### [YOUR OBJECTIVE]
From the entries below, gather every line containing the string "output".

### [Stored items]
Start of Block

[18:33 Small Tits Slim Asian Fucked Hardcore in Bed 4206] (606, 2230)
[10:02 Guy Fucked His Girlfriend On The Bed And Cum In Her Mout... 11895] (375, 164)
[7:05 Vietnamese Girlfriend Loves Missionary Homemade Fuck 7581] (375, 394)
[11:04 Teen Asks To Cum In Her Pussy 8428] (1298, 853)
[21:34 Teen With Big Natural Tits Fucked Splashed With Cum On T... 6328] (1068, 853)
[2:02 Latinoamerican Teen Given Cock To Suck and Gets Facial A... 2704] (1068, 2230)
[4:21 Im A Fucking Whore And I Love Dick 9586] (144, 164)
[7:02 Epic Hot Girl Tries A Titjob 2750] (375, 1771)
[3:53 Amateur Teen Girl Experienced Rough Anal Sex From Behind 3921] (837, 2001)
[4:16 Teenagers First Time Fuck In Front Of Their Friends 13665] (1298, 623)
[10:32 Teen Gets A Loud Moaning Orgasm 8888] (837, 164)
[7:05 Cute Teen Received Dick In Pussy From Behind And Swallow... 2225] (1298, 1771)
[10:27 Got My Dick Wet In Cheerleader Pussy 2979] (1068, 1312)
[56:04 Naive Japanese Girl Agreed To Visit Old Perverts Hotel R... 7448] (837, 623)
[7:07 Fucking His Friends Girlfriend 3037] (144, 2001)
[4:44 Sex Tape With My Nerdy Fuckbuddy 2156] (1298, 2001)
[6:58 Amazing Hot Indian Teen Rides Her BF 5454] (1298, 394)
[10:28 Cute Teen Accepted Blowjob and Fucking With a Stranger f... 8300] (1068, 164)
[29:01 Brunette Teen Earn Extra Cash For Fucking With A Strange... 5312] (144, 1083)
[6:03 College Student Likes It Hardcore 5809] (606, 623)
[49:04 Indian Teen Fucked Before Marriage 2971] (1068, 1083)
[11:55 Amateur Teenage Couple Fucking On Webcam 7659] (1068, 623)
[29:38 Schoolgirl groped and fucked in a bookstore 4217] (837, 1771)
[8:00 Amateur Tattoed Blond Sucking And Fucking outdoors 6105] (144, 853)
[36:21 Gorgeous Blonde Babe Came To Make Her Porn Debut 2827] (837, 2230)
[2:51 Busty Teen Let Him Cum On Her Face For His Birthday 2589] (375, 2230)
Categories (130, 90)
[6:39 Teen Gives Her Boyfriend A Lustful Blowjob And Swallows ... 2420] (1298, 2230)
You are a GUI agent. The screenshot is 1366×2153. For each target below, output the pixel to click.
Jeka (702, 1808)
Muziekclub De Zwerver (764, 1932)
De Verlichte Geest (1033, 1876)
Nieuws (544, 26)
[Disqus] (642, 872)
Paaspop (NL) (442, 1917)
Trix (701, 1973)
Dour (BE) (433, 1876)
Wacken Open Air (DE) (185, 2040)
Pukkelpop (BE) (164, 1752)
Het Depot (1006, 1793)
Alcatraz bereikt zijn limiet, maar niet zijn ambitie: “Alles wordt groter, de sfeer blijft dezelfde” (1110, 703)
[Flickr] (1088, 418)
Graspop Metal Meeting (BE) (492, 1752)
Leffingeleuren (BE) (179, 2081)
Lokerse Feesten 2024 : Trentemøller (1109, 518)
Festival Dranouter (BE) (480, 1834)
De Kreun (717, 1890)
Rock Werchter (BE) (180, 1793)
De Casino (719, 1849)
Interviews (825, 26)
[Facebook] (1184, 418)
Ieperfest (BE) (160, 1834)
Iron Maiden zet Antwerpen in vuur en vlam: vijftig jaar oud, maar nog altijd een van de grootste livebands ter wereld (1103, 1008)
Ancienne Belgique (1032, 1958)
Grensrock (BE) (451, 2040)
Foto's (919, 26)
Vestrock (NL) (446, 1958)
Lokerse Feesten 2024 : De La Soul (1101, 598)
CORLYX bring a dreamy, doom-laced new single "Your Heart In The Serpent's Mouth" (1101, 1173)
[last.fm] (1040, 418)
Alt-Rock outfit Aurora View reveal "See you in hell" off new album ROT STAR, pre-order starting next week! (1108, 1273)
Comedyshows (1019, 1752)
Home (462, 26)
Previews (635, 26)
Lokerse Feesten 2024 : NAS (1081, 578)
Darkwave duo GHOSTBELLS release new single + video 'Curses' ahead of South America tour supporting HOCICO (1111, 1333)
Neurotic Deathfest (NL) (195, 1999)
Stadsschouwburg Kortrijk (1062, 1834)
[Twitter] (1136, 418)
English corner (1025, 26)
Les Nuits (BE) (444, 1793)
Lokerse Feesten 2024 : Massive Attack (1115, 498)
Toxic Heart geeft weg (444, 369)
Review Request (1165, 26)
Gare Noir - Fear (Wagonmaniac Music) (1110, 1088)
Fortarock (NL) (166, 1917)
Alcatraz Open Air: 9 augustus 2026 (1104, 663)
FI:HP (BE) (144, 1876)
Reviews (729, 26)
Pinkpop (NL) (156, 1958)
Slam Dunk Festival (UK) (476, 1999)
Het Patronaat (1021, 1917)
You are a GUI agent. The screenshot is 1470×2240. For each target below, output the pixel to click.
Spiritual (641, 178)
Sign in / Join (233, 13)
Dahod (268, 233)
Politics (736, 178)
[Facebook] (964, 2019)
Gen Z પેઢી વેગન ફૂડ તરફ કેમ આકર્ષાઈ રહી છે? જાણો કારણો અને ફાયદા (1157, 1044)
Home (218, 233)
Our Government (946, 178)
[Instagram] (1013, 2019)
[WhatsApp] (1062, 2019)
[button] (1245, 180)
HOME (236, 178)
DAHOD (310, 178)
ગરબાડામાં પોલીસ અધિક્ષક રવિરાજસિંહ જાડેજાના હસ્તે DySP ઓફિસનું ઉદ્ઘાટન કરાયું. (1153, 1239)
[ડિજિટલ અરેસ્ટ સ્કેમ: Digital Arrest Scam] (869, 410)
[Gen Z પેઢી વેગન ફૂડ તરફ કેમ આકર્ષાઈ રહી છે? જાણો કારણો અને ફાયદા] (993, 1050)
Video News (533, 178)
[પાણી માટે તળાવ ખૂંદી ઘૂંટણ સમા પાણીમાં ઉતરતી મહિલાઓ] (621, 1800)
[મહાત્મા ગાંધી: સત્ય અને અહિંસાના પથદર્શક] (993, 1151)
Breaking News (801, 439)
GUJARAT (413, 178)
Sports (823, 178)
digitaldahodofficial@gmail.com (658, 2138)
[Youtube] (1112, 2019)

End of Block

### [FINAL ANSWER]
You are a GUI agent. The screenshot is 1366×2153. For each target below, output the pixel to click.
You are a GUI agent. The screenshot is 1470×2240. For each target below, output the pixel to click.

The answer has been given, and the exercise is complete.